→ **PROBLEM DESCRIPTION**
Scan the entries below. Report each line where the string "help" occurs.

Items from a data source
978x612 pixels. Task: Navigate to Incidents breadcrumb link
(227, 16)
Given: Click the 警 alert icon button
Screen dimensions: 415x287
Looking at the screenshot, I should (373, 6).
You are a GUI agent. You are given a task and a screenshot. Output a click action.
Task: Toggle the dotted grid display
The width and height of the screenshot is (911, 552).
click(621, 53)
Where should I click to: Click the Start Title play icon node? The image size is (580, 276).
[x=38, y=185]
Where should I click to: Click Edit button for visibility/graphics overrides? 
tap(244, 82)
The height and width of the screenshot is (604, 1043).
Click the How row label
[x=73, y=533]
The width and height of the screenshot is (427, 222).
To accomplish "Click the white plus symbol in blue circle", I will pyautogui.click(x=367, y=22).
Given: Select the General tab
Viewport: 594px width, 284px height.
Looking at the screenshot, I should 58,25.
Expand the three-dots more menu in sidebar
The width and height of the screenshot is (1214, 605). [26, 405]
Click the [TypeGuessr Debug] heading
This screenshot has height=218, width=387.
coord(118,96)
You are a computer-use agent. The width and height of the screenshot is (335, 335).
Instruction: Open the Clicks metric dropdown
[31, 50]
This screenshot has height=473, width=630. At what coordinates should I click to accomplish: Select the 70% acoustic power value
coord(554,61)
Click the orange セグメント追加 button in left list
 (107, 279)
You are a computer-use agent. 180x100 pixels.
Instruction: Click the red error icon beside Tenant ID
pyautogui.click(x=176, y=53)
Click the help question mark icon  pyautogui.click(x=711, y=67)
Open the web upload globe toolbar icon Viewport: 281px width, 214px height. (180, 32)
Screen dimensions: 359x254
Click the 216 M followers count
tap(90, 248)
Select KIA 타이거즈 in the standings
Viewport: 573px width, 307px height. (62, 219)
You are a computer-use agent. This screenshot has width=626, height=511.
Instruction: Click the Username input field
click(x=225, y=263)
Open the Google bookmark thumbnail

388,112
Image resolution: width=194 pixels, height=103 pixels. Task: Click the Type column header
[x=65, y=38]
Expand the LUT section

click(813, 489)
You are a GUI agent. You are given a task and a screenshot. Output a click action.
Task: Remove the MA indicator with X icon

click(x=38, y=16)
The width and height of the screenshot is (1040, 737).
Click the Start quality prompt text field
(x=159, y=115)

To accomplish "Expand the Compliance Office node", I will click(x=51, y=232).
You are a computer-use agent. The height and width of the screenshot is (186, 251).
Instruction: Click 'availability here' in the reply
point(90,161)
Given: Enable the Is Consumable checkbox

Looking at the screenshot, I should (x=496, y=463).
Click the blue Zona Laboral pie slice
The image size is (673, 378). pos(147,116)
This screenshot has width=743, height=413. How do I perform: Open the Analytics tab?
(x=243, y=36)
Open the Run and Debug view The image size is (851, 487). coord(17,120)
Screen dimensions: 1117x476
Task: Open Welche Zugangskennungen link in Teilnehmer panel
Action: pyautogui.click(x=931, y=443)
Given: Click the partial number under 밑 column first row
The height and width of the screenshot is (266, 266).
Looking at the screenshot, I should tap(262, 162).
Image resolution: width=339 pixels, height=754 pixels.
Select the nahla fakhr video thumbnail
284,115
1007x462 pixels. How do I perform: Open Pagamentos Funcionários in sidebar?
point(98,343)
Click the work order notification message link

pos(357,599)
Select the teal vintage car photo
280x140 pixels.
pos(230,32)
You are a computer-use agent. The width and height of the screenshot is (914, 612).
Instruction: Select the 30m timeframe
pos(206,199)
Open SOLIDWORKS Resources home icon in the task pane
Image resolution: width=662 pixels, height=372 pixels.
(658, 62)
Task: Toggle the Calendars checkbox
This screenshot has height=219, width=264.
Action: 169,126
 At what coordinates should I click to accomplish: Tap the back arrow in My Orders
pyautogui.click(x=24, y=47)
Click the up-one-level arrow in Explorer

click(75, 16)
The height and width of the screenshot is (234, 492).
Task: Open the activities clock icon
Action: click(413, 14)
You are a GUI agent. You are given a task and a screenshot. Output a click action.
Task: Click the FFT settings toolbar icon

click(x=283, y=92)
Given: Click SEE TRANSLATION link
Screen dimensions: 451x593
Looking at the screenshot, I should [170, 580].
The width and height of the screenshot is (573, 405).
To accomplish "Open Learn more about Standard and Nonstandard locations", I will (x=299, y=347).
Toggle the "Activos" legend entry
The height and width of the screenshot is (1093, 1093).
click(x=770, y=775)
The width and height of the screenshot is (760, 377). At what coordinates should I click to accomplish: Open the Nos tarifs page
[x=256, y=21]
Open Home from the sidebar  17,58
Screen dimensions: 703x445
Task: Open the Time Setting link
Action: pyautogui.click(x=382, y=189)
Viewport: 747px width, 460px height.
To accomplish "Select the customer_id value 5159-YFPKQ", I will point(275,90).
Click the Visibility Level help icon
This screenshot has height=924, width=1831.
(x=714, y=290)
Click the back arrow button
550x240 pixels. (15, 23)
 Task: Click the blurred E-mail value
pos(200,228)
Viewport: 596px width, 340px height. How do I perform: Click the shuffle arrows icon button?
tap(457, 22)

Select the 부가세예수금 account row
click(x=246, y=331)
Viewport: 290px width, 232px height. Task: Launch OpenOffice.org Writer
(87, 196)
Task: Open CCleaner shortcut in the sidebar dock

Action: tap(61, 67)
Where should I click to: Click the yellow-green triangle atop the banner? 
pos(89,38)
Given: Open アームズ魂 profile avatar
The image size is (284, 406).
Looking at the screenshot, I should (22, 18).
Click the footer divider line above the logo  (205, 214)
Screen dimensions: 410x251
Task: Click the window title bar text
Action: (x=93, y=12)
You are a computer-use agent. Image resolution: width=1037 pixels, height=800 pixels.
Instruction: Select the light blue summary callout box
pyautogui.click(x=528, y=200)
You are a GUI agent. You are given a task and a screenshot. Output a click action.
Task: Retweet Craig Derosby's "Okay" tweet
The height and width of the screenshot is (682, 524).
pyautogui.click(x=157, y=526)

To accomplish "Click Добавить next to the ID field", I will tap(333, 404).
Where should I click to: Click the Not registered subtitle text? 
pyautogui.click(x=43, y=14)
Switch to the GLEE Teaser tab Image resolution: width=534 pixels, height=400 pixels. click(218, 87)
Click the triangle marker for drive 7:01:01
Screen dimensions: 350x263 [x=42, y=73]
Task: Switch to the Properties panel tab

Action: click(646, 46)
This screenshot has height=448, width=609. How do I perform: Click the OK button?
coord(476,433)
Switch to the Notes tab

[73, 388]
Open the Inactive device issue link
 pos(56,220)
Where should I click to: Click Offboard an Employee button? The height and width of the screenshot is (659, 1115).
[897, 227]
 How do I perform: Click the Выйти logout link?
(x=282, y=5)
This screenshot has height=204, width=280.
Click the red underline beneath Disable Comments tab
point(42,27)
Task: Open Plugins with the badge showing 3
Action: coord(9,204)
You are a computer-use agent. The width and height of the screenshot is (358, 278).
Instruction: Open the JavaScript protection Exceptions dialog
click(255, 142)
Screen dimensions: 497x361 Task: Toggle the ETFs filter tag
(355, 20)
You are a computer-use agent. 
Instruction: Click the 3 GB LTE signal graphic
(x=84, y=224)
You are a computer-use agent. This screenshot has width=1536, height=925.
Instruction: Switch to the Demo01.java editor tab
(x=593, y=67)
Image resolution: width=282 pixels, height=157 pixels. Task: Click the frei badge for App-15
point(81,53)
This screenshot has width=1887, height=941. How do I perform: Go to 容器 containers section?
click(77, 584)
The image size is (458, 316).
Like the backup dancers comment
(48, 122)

→ **SOLUTION FOR THIS TASK**
Click the help question mark icon  pyautogui.click(x=711, y=67)
Click the Visibility Level help icon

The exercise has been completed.